**TO DO**.
List every line of the data below that contains the string "screenshot", with case counting.

+ + +

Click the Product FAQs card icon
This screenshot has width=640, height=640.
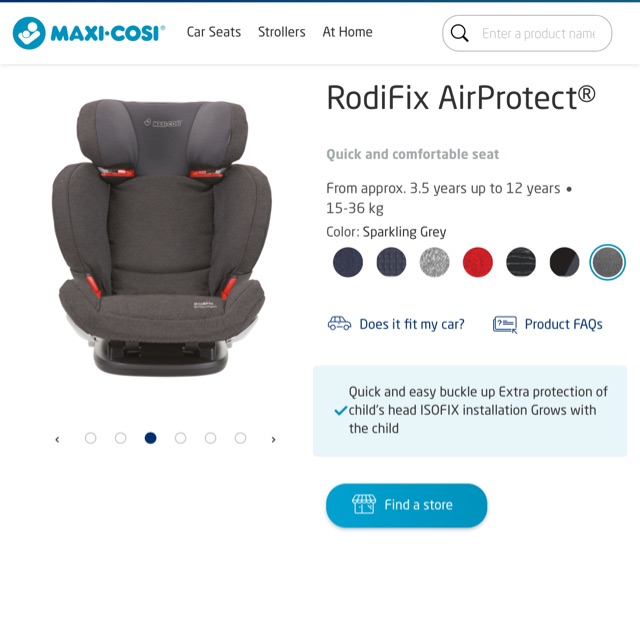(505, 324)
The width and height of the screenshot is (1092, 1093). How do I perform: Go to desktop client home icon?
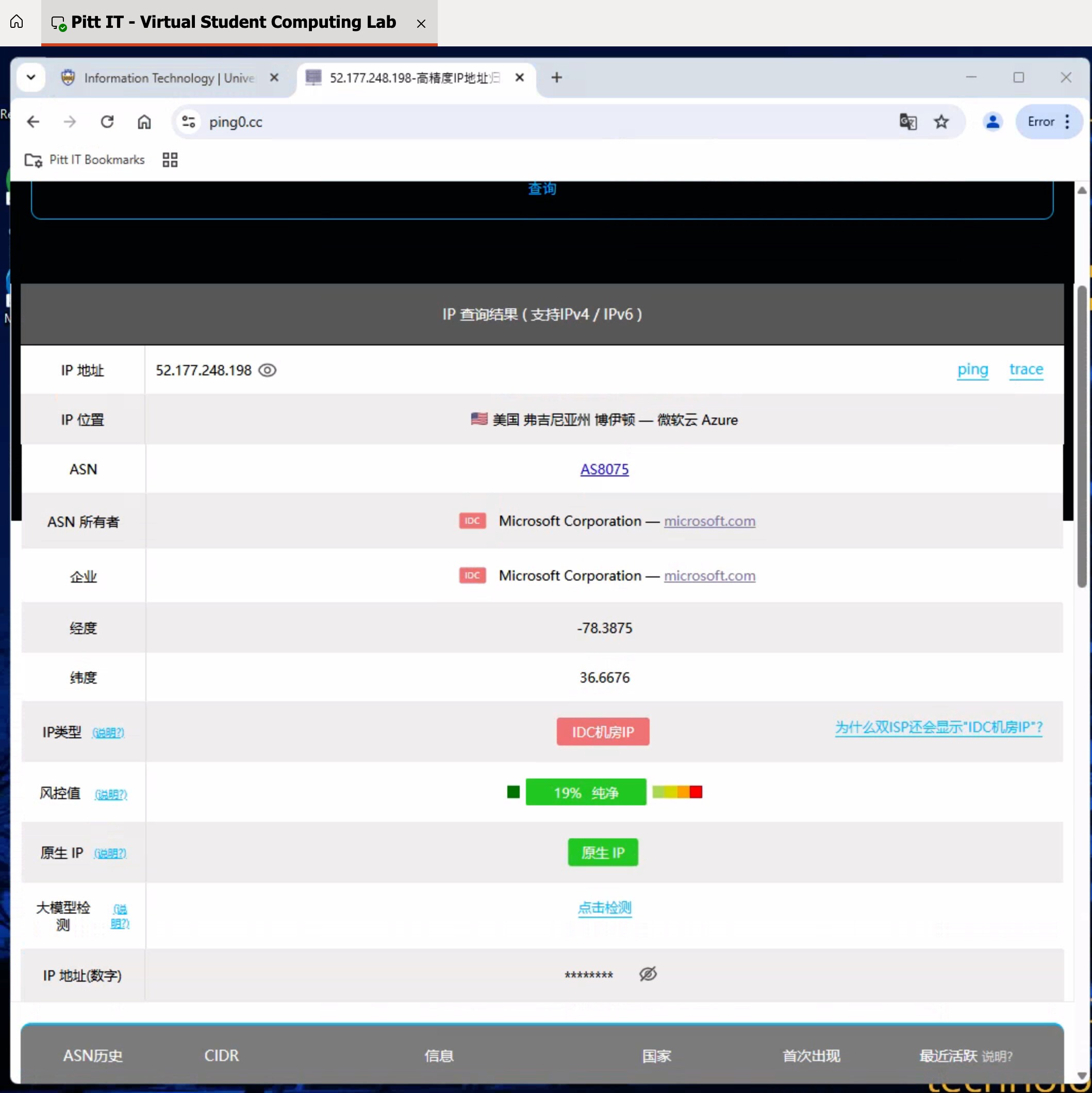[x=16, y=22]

+ + +

**RIGHT ANSWER**.
This screenshot has width=640, height=640.
The width and height of the screenshot is (1092, 1093). How do I perform: Go to desktop client home icon?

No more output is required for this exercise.